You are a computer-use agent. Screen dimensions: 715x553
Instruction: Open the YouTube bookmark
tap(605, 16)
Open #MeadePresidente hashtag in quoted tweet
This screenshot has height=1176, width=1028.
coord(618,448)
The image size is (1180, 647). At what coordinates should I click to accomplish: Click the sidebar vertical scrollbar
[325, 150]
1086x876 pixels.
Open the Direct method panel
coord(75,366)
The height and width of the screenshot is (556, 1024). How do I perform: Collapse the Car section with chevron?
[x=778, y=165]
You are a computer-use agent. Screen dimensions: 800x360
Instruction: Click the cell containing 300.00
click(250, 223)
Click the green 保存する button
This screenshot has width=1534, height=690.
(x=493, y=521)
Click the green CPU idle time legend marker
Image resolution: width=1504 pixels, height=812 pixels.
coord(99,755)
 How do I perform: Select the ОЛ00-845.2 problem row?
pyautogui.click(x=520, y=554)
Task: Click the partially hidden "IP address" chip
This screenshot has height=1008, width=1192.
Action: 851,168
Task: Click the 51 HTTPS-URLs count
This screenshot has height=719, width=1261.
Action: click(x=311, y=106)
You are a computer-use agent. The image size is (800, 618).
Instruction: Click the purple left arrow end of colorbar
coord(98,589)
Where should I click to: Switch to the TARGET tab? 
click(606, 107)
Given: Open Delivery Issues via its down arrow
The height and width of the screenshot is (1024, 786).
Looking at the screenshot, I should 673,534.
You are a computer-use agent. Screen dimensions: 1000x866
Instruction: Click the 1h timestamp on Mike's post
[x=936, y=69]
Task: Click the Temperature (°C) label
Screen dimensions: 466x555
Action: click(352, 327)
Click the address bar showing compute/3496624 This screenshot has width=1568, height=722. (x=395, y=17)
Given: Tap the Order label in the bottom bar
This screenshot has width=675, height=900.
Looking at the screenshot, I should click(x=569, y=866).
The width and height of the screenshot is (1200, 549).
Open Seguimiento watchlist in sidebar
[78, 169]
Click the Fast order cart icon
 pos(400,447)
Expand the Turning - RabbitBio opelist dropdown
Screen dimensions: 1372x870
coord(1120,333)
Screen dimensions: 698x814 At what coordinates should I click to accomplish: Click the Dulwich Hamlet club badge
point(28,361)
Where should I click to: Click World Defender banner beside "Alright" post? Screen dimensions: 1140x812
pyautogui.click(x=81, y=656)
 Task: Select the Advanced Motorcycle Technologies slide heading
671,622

**What to do**
Please render all of the data above as a Markdown table with two columns, Row and Content, where Row holds a running number and Content holds one line of the data. Leave out any blank lines.

**Solution**
| Row | Content |
|---|---|
| 1 | You are a computer-use agent. Screen dimensions: 715x553 |
| 2 | Instruction: Open the YouTube bookmark |
| 3 | tap(605, 16) |
| 4 | Open #MeadePresidente hashtag in quoted tweet |
| 5 | This screenshot has height=1176, width=1028. |
| 6 | coord(618,448) |
| 7 | The image size is (1180, 647). At what coordinates should I click to accomplish: Click the sidebar vertical scrollbar |
| 8 | [325, 150] |
| 9 | 1086x876 pixels. |
| 10 | Open the Direct method panel |
| 11 | coord(75,366) |
| 12 | The height and width of the screenshot is (556, 1024). How do I perform: Collapse the Car section with chevron? |
| 13 | [x=778, y=165] |
| 14 | You are a computer-use agent. Screen dimensions: 800x360 |
| 15 | Instruction: Click the cell containing 300.00 |
| 16 | click(250, 223) |
| 17 | Click the green 保存する button |
| 18 | This screenshot has width=1534, height=690. |
| 19 | (x=493, y=521) |
| 20 | Click the green CPU idle time legend marker |
| 21 | Image resolution: width=1504 pixels, height=812 pixels. |
| 22 | coord(99,755) |
| 23 |  How do I perform: Select the ОЛ00-845.2 problem row? |
| 24 | pyautogui.click(x=520, y=554) |
| 25 | Task: Click the partially hidden "IP address" chip |
| 26 | This screenshot has height=1008, width=1192. |
| 27 | Action: 851,168 |
| 28 | Task: Click the 51 HTTPS-URLs count |
| 29 | This screenshot has height=719, width=1261. |
| 30 | Action: click(x=311, y=106) |
| 31 | You are a computer-use agent. The image size is (800, 618). |
| 32 | Instruction: Click the purple left arrow end of colorbar |
| 33 | coord(98,589) |
| 34 | Where should I click to: Switch to the TARGET tab?  |
| 35 | click(606, 107) |
| 36 | Given: Open Delivery Issues via its down arrow |
| 37 | The height and width of the screenshot is (1024, 786). |
| 38 | Looking at the screenshot, I should 673,534. |
| 39 | You are a computer-use agent. Screen dimensions: 1000x866 |
| 40 | Instruction: Click the 1h timestamp on Mike's post |
| 41 | [x=936, y=69] |
| 42 | Task: Click the Temperature (°C) label |
| 43 | Screen dimensions: 466x555 |
| 44 | Action: click(352, 327) |
| 45 | Click the address bar showing compute/3496624 This screenshot has width=1568, height=722. (x=395, y=17) |
| 46 | Given: Tap the Order label in the bottom bar |
| 47 | This screenshot has width=675, height=900. |
| 48 | Looking at the screenshot, I should click(x=569, y=866). |
| 49 | The width and height of the screenshot is (1200, 549). |
| 50 | Open Seguimiento watchlist in sidebar |
| 51 | [78, 169] |
| 52 | Click the Fast order cart icon |
| 53 |  pos(400,447) |
| 54 | Expand the Turning - RabbitBio opelist dropdown |
| 55 | Screen dimensions: 1372x870 |
| 56 | coord(1120,333) |
| 57 | Screen dimensions: 698x814 At what coordinates should I click to accomplish: Click the Dulwich Hamlet club badge |
| 58 | point(28,361) |
| 59 | Where should I click to: Click World Defender banner beside "Alright" post? Screen dimensions: 1140x812 |
| 60 | pyautogui.click(x=81, y=656) |
| 61 |  Task: Select the Advanced Motorcycle Technologies slide heading |
| 62 | 671,622 |